Mia Couto, Le dernier vol du flamant, Éd.Chandeigne, 2009
Tizangara, village imaginaire du Mozambique, est le théâtre d’événements délirants. Les casques bleus, venus surveiller le processus de paix après la fin de la guerre civile, explosent sans laisser de traces, si ce n’est celle de leur membre viril. Massimo Risi, inspecteur italien des Nations Unies, est dépêché sur les lieux pour élucider ces morts mystérieuses. Accompagné d’un traducteur, il arpente Tizangara à la recherche d’indices.

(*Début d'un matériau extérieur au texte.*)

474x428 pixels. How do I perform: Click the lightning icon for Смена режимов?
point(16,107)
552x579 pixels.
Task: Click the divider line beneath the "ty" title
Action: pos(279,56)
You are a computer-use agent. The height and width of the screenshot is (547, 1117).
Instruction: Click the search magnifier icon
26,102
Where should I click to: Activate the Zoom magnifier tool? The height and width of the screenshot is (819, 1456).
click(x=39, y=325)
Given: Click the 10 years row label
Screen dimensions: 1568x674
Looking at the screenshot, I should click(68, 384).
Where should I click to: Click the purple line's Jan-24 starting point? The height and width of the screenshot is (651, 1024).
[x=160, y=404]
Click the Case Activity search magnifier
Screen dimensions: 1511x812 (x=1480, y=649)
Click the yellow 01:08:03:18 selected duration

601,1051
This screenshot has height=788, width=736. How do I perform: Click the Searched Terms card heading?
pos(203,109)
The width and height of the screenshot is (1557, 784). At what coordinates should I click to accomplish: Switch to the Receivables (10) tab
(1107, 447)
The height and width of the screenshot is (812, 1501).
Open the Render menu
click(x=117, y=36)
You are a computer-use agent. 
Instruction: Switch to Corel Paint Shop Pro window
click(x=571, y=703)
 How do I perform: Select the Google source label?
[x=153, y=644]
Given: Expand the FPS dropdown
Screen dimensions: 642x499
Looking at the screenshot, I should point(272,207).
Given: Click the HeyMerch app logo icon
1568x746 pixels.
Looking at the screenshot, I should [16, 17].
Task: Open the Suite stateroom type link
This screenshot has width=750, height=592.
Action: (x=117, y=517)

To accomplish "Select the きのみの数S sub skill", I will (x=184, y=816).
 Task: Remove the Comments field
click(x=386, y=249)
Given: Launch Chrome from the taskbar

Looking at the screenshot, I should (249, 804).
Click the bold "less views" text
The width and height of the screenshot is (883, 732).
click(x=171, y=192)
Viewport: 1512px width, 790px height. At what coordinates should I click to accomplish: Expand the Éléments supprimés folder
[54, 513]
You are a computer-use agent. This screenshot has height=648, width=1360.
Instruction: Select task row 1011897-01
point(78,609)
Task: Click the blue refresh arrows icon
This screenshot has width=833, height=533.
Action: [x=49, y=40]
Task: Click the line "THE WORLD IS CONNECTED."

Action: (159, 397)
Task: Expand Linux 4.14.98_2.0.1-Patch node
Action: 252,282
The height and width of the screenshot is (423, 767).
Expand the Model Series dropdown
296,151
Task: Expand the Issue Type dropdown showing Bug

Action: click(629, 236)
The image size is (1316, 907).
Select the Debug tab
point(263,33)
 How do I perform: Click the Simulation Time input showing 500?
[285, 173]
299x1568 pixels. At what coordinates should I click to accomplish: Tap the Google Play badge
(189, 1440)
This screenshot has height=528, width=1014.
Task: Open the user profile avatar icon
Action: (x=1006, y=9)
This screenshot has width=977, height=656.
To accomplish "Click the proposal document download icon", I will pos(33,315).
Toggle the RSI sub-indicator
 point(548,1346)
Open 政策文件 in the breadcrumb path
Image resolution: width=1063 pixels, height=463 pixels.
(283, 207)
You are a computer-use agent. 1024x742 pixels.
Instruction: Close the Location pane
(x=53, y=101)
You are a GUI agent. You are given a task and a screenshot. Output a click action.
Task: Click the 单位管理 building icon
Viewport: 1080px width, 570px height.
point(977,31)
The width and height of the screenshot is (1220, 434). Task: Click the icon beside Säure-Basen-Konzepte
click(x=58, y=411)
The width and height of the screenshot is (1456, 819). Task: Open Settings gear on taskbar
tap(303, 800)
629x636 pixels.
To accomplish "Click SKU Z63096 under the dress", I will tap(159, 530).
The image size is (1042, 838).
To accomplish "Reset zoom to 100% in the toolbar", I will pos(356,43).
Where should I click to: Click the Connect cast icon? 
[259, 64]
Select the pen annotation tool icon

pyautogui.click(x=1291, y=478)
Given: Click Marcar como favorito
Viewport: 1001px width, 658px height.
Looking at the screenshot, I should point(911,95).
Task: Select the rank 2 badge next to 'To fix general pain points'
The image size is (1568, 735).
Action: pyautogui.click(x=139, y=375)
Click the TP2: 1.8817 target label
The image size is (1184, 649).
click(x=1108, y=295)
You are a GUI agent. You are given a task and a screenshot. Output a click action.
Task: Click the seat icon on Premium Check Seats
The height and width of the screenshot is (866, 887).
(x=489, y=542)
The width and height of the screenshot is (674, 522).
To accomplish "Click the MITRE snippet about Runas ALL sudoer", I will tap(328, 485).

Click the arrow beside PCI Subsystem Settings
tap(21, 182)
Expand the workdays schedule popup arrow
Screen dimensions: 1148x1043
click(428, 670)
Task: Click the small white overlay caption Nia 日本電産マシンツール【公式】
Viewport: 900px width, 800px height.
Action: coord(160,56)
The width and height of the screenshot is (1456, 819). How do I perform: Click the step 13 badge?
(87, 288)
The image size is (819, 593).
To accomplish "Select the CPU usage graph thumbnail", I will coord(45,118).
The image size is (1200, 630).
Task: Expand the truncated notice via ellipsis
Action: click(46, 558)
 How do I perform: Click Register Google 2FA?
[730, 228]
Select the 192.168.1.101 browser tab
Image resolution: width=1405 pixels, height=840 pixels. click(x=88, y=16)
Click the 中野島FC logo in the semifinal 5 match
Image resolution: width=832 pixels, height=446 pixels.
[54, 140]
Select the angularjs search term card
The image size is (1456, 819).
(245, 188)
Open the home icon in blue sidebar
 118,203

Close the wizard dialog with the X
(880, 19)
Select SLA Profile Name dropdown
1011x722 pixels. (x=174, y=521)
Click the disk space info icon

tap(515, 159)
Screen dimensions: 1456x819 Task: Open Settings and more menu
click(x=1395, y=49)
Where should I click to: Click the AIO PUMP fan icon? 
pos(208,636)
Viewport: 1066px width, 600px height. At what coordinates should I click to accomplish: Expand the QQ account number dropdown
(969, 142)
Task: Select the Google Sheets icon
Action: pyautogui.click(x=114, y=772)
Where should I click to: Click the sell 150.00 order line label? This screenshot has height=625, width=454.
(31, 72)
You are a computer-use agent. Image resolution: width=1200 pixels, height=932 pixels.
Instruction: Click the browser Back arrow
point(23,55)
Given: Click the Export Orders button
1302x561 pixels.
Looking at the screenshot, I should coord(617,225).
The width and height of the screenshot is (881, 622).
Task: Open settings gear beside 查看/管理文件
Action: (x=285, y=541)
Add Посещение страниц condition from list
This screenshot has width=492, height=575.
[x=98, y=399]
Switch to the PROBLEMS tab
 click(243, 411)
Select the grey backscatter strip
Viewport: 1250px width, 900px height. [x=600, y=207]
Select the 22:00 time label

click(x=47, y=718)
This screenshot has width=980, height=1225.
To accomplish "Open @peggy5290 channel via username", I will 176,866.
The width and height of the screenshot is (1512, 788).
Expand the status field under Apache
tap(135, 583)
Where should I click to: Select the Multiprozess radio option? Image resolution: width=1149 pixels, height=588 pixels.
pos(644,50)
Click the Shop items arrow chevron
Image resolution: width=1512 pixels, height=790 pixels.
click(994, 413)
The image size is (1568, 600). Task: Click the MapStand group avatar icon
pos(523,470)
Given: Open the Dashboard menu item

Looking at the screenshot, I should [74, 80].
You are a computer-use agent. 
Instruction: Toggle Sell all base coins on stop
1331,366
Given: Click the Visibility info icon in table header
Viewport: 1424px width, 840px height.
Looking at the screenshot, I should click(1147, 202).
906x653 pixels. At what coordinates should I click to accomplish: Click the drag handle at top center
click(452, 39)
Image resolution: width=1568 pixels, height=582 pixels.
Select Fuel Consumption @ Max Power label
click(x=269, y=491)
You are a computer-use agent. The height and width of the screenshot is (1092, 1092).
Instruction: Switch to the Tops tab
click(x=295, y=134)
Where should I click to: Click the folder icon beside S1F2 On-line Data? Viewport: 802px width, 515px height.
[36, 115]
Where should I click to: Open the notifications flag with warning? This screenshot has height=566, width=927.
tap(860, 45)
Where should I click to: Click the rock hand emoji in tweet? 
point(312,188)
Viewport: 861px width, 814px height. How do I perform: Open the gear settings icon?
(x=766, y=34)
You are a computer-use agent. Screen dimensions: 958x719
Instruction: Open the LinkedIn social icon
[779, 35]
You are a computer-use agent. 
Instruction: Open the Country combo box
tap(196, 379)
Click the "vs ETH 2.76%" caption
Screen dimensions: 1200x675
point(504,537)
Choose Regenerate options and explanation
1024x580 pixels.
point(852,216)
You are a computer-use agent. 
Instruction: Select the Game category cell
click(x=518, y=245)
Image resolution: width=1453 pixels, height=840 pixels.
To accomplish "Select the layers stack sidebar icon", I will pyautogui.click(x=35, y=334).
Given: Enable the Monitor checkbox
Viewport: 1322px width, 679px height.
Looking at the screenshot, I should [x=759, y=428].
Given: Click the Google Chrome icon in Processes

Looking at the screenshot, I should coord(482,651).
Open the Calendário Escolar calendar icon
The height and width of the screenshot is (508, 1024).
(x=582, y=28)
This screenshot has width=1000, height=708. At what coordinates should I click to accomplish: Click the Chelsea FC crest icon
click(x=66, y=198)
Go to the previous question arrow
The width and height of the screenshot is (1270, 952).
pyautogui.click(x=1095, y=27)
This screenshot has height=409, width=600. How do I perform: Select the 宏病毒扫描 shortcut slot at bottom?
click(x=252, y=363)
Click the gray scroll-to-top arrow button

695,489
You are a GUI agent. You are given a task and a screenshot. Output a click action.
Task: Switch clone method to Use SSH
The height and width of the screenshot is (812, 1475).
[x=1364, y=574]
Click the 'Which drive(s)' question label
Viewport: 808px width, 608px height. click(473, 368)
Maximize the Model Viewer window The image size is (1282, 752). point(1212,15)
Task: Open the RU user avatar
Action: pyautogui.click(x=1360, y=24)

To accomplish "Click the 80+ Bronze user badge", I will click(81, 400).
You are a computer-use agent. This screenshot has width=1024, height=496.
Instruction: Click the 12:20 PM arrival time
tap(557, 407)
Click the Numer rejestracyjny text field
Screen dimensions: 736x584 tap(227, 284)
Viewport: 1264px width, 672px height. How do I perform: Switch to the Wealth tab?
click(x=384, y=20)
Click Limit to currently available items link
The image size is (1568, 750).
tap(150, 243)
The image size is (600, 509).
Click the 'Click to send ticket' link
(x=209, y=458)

Ana Deusqueira la prostituée, Sulplício le père du narrateur, Temporina la jeune ensorcelée, le prêtre Muhando, le sorcier Zeca Andorinho et Estêvão Jonas l’administrateur corrompu du village sont les personnages bigarrés de cette farce à la fois grotesque et tragique.
Mia Couto dépeint avec un humour décapant l’histoire du Mozambique contemporain, de l’immense espoir suscité par l’indépendance et la confiscation du pouvoir par les héros d’hier à la période qui a suivi la fin de la guerre civile sous le regard complice de la communauté internationale. Fable du chaos, le dernier vol du flamant s’élève contre les vies brisées par le fracas des guerres et l’indigence des gouvernants.
Marcel Kemadjou Njanke, Dieu n’a pas besoin de ce mensonge : racontages, éd. ifrikiya (proximité), 2009
Ma mère ne m’appelle dans sa chambre que lorsqu’elle veut me parler d’une « chose plus importante que le soleil et la lune ».
La première fois qu’elle le fit, ce fut pour me parler du fonctionnement très original du corps de la femme au moment où la source des eaux rouges de la puberté jaillit. La deuxième fois, ce fut pour me supplier de démentir une rumeur qui circulait au quartier et qui disait que j’étais enceinte. La troisième et la dernière fois fut un vendredi après la prière de midi. Elle me convoqua d’un air que je ne lui avais jamais connu. Son visage était dessiné avec les traits et les couleurs de la gravité et de la fermeté.
Marcel Kemadjou Njanke est un jeune commerçant installé à Douala. Il est le coordonnateur du Festival International de Poésie 3V et a déjà publié plusieurs recueils de poèmes et de nouvelles.